The Corner

The “Palin Didn’t Know What the Bush Doctrine Is” Canard

Seeing reports along those lines, like this one.  What a bunch of nonsense.

Peanut gallery denizens like me, who don’t have states to run and who follow this stuff very closely, disagree intensely among ourselves about what the Bush Doctrine is. 

To take just one example, the eminent Norman Podhoretz and I have strongly disagreed about it:  Norman says the promotion of democracy has always been an essential element; I think it’s been at best a subordinate element and that the real Bush Doctrine simply holds that terror sponsoring states will be treated exactly as terrorists (i.e., open themselves up to attack) if they don’t convincingly foreswear terrorism.  Norman may very well be right — he backs his argument up with lots of statements by the president.  But the point is that reasonable, informed minds can differ.

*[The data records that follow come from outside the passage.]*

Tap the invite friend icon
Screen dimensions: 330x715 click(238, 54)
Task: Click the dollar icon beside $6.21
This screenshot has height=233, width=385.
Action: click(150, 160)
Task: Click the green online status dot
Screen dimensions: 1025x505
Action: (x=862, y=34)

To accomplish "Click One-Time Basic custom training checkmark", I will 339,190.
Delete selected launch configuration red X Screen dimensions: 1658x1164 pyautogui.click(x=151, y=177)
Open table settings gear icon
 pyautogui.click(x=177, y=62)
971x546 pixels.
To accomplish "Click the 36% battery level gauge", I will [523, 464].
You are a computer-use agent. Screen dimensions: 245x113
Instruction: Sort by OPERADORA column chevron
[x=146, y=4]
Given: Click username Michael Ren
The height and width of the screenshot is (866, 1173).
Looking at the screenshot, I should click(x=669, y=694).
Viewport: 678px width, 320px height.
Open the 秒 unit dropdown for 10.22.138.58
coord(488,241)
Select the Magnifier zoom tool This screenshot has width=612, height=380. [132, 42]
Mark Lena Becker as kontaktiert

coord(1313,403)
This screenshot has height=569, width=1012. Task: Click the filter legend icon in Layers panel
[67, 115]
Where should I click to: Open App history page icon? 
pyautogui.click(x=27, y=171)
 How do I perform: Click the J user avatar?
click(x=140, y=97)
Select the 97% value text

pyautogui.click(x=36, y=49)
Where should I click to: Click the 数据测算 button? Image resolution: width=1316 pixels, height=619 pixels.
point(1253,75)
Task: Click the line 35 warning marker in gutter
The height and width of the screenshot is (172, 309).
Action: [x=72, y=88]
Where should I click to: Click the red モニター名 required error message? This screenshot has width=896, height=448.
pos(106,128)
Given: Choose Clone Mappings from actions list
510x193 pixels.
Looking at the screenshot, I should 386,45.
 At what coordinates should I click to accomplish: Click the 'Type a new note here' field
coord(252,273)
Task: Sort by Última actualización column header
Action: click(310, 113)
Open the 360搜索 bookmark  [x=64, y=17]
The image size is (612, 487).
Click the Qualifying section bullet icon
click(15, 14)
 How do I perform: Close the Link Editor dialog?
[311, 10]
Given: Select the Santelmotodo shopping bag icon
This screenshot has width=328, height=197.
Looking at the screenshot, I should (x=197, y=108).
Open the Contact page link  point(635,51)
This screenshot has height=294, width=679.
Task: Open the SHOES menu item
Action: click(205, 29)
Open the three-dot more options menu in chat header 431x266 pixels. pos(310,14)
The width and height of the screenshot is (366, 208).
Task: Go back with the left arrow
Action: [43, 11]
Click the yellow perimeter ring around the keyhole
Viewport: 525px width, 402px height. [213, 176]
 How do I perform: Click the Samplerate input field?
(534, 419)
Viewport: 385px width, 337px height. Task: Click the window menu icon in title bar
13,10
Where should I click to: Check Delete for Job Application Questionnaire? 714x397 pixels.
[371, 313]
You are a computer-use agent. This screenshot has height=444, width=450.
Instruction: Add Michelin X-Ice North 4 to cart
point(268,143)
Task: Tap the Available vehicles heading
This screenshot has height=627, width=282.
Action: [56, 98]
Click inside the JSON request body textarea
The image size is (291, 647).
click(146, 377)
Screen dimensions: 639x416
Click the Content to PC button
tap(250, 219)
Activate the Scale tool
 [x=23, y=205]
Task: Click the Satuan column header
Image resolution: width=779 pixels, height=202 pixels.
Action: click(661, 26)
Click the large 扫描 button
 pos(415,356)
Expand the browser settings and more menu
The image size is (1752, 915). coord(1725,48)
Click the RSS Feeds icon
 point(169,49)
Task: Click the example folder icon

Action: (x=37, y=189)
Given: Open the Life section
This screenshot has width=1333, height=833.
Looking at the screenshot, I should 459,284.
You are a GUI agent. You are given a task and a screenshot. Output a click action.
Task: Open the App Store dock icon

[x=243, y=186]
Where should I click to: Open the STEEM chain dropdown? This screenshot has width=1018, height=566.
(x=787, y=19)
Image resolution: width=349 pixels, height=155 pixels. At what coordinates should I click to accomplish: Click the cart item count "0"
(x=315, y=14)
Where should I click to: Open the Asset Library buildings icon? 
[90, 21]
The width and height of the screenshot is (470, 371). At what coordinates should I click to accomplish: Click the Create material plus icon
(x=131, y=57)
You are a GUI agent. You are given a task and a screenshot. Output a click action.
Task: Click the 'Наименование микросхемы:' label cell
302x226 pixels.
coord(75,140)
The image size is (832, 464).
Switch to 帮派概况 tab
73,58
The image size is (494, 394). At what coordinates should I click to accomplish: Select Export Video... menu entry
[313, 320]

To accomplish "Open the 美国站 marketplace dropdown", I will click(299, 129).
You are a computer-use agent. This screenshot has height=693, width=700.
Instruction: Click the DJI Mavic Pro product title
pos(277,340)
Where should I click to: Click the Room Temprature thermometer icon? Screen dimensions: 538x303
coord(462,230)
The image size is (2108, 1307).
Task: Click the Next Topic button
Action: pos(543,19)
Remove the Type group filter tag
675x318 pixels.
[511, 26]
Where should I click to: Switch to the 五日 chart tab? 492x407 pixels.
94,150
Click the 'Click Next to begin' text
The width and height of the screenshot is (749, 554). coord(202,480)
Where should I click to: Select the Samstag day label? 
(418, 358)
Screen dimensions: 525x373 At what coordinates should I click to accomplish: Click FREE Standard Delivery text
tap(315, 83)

Gibson homed in on preemptive attacks — in the tone of “Oh, you didn’t know the Bush Doctrine was all about the right to attack preemptively.”  I would dispute the premise that the Bush Doctrine is necessarily about preemptive attacks.  The right of preemptive attack is an element of the right of self-defense, which is a natural right of states and was a bedrock of international law before there ever was a Bush Doctrine.  News Flash for you Democrats and media types out there:  About 40 years before there was a Bush Doctrine, JFK was relying on the self-defense right of preemptive attack during the Cuban Missile Crisis. 

The Bush Doctrine, technically, is not asserting a right of preemptive attack.  It is saying that if Country A facilitates terror, it is responsible for that terrorist organization’s strikes, and therefore we can attack Country A.  That is not preemptive; it is retributive.

It was utterly reasonable for Gov. Palin to press Charlie Gibson on what Gibson meant by the Bush Doctrine.  Everyone does not mean the same thing by the term, there is lots of good faith argument about what it means, and — because the administration itself has only half-heartedly adhered to it – there is also the confusion between theory and practice.